L'opposante rwandaise Victoire Ingabire, condamnée à 15 ans de prison dans son pays, a demandé à la Cour africaine des droits de l'homme et des peuples (CADHP) d'ordonner au Rwanda une révision de son procès, a-t-on appris vendredi de sources concordantes.

Mme Ingabire, présidente des Forces démocratiques unifiées (FDU), formation d'opposition non légalement reconnue par Kigali, avait été condamnée en décembre 2013 pour «conspiration contre les autorités par le terrorisme et la guerre», «minimisation du génocide de 1994» contre les Tutsi et «propagation de rumeurs dans l'intention d'inciter le public à la violence».

Niant les charges retenues contre elle, l'opposante a toujours dénoncé une procédure judiciaire injuste la visant.

Selon un communiqué des FDU, Mme Ingabire demande à la CADHP, basée à Arusha en Tanzanie, «d'ordonner la révision» de son procès, mais aussi «l'abrogation avec effet rétroactif des lois (rwandaises) sur l'idéologie génocidaire, minimisation du génocide et propagation de rumeurs».

À la Cour suprême, en décembre, comme en première instance, affirme le texte, «le procès a été marqué par de nombreuses irrégularités».

Mme Ingabire demande encore à la CADHP d'ordonner au Rwanda sa libération conditionnelle dans l'attente d'un «vrai» procès et de lui «payer des dommages et intérêts suite à la détention arbitraire dont elle a fait l'objet».

Son avocat, Iain Edwards, a confirmé à l'AFP que la demande de sa cliente avait été «déposée». Une source au greffe de la Cour s'exprimant sous couvert d'anonymat a, elle, confirmé sa réception, mais précisé qu'elle n'avait pas encore été «examinée».

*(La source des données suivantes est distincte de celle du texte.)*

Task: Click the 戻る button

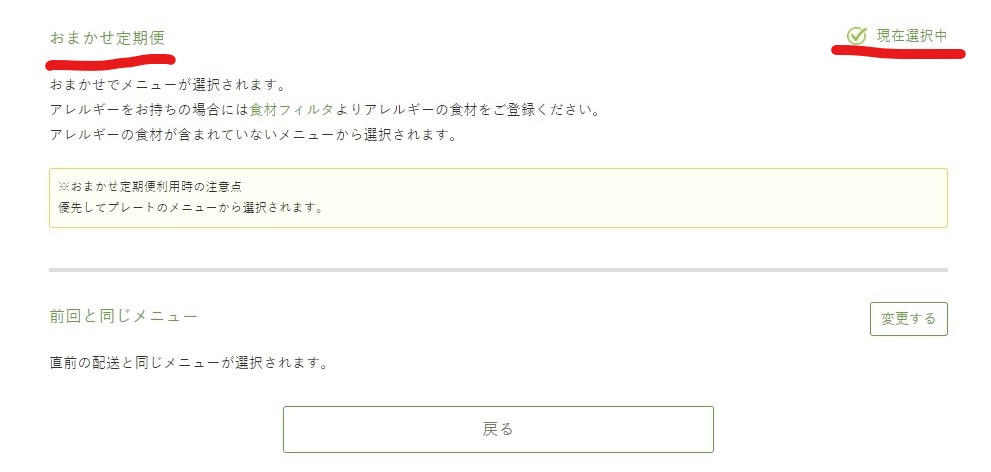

À l'étranger lors du génocide de 1994, Victoire Ingabire était revenue dans son pays en 2010, pour se présenter à la présidentielle contre le chef de l'État sortant Paul Kagame.

Elle avait été arrêtée peu de temps après son arrivée, après avoir demandé que les auteurs de crimes contre les Hutu soient aussi jugés. Kigali l'avait accusée d'avoir, par ces propos, nié la réalité du génocide au cours duquel 800 000 personnes selon l'ONU, essentiellement des Tutsi, ont été tuées.

Mise en place en 2006, la CADHP, créée par l'Union africaine, peut ordonner à un État toute «mesure appropriée» pour mettre fin à une violation des droits de l'homme et/ou le versement de compensations ou de réparations financières. Les États ayant ratifié le protocole créant la Cour - parmi lesquels figure le Rwanda - s'engagent à se conformer à ses jugements qui ne sont pas susceptibles d'appel.